CHALLENGE => Write out the text of every item below word for word, omitting the pictures.

AVAILABLE RECORDS =>
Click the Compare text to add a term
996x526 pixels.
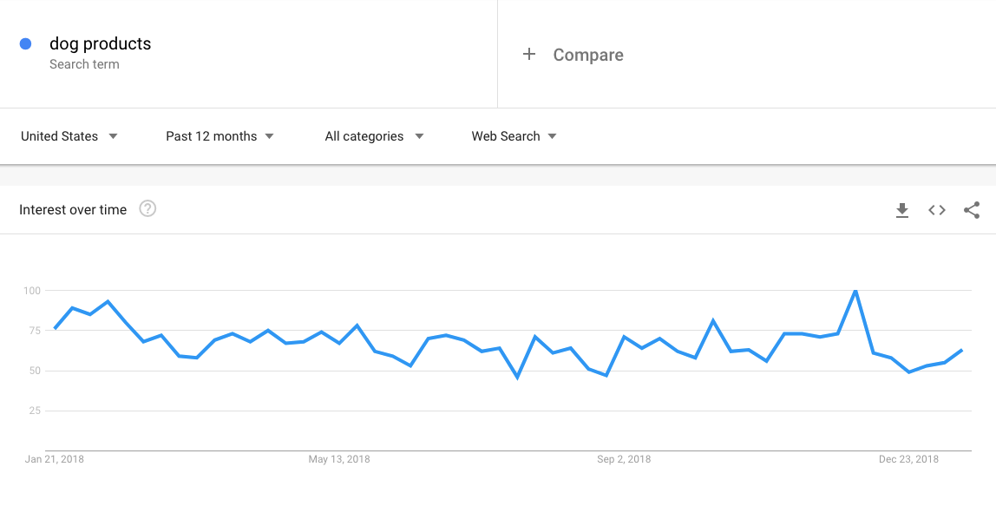(x=588, y=55)
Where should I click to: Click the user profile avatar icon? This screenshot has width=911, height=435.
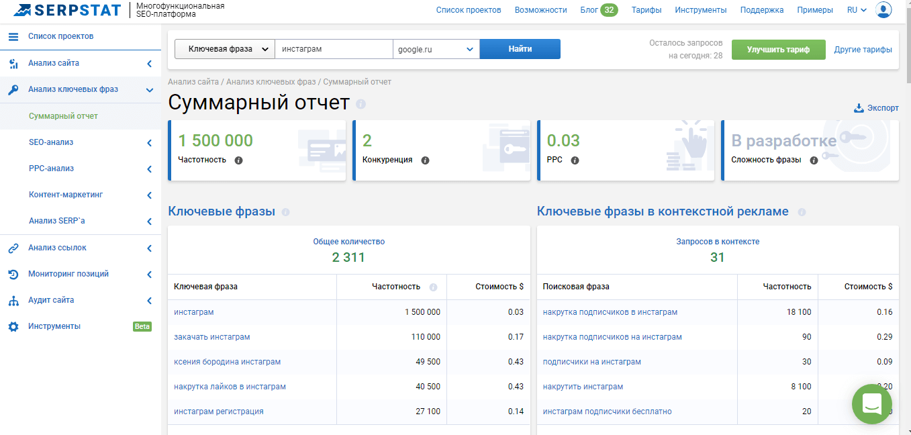tap(883, 10)
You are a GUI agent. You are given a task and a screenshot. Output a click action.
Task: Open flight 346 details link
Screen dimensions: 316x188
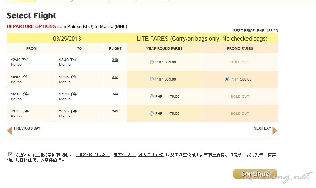pos(115,111)
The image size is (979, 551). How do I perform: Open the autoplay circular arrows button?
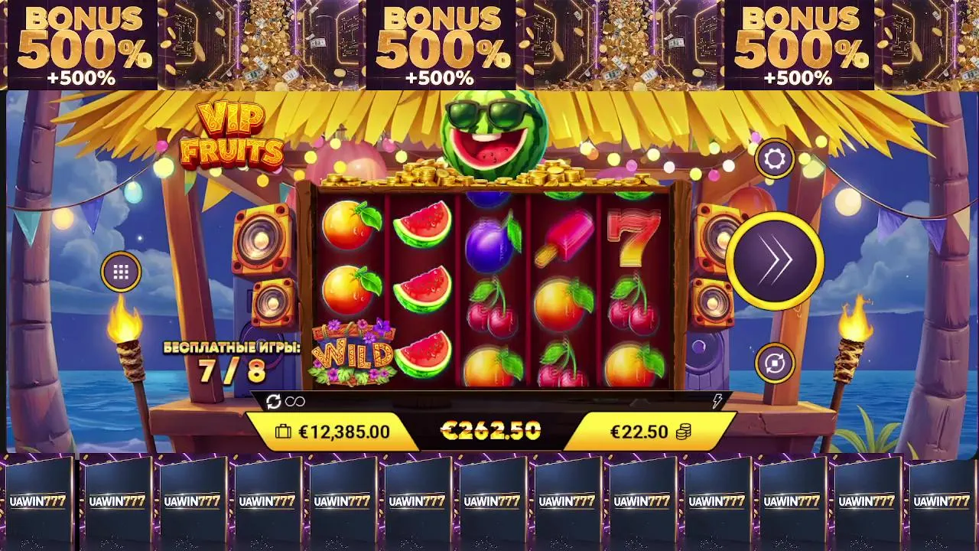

REPLY TO THE EXERCISE =>
Click the Compare text to add a term
996x526 pixels.
(x=588, y=55)
Where should I click to: Click the user profile avatar icon? This screenshot has width=911, height=435.
tap(883, 10)
You are a GUI agent. You are given a task and a screenshot. Output a click action.
Task: Open flight 346 details link
Screen dimensions: 316x188
pos(115,111)
The image size is (979, 551). How do I perform: Open the autoplay circular arrows button?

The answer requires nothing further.